5. Dezember 2012

Gefragt ist pragmatischer Realismus! – Bausteine für einen zukunftsfähigen Jugendschutz im Netz

Abstract zum Vortrag von Prof. Dr. Murad Erdemir

„Wer sich heute als Dreizehnjähriger im globalen Internet gezielt auf die Suche nach Gewalt und Pornografie macht, der wird immer fündig. Das, was er bekommen will, bekommt er auch.“
(Erdemir, in: Funkkorrespondenz 4/2012, S. 10 = tv diskurs 3/2012, S. 93)

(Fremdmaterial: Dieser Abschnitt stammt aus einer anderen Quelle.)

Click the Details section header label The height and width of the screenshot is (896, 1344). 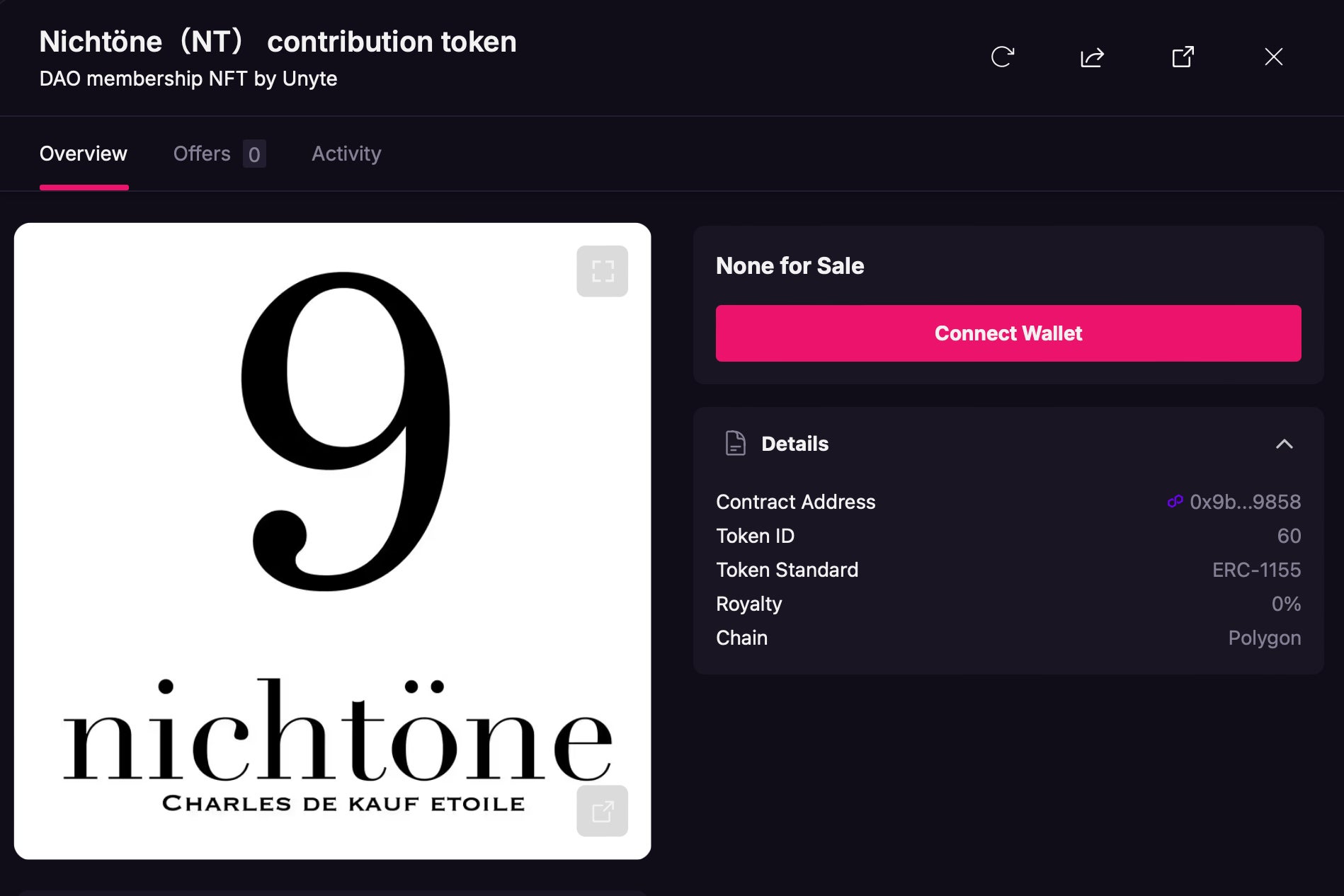tap(795, 444)
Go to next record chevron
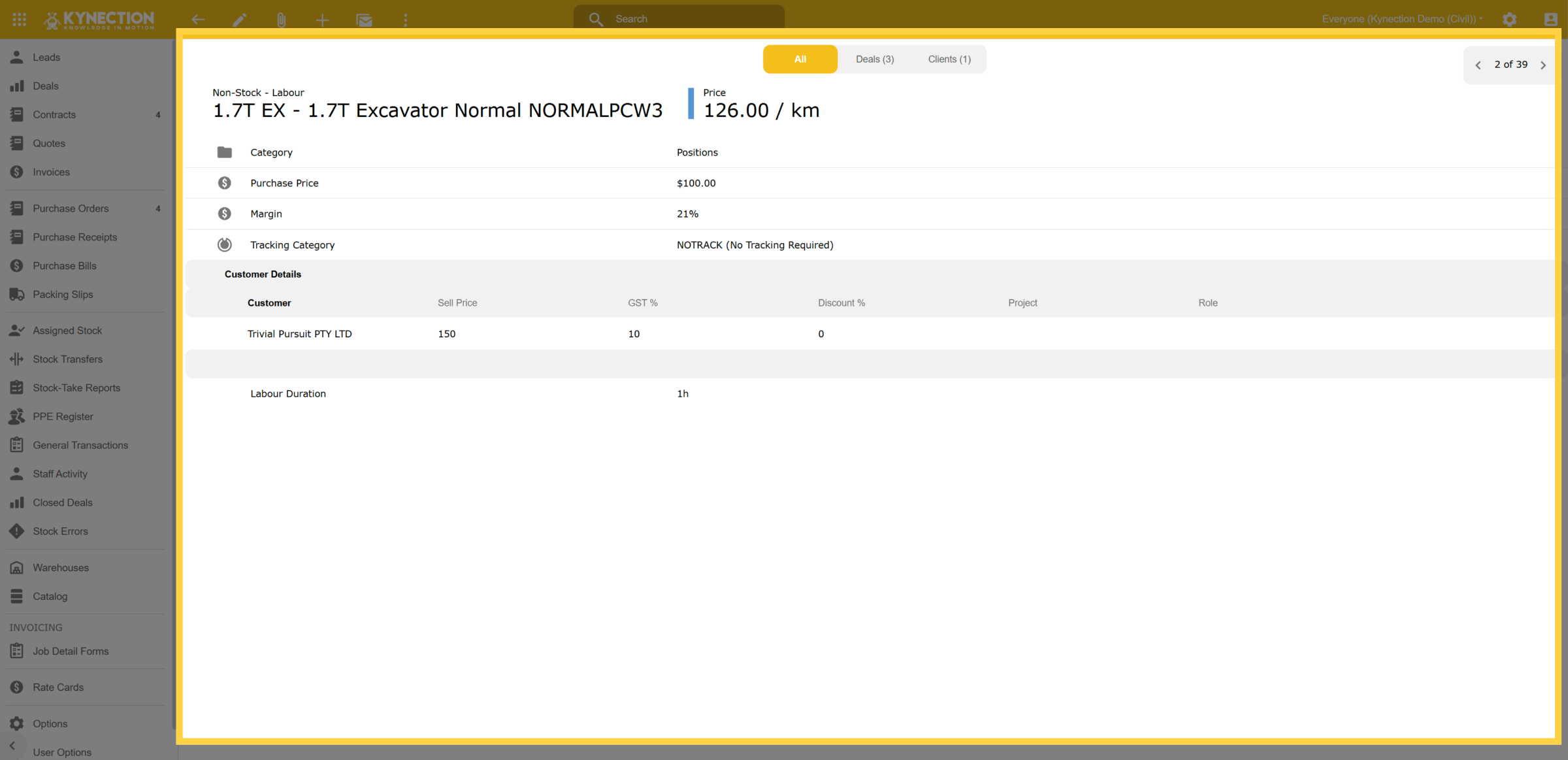The height and width of the screenshot is (760, 1568). [x=1543, y=65]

„Die im Hinblick auf Datenschutz und Persönlichkeitsschutz immer bedeutender werdende Gruppe der netzgeborenen Inhalte in sozialen Netzwerken unterliegt bereits per definitionem nicht der klassischen Regulierung.“
(Erdemir, 10-Punkte-Papier v. 01.07.2011, S. 1)

Ein wirksamer Jugendmedienschutz im digitalen Zeitalter beschäftigt die Medienpolitik seit Jahren. Gleichwohl fehlt noch immer eine neue gesetzliche Regelung. Das so genannte Zugangserschwerungsgesetz des Bundes („Stopp-Schild“), immerhin angetreten zur Bekämpfung der Kinderpornografie im Netz: Gescheitert. Die Novelle des Jugendmedienschutz-Staatsvertrags der Länder: Auf der Zielgeraden gekippt im nordrhein-westfälischen Landtag im Dezember 2010.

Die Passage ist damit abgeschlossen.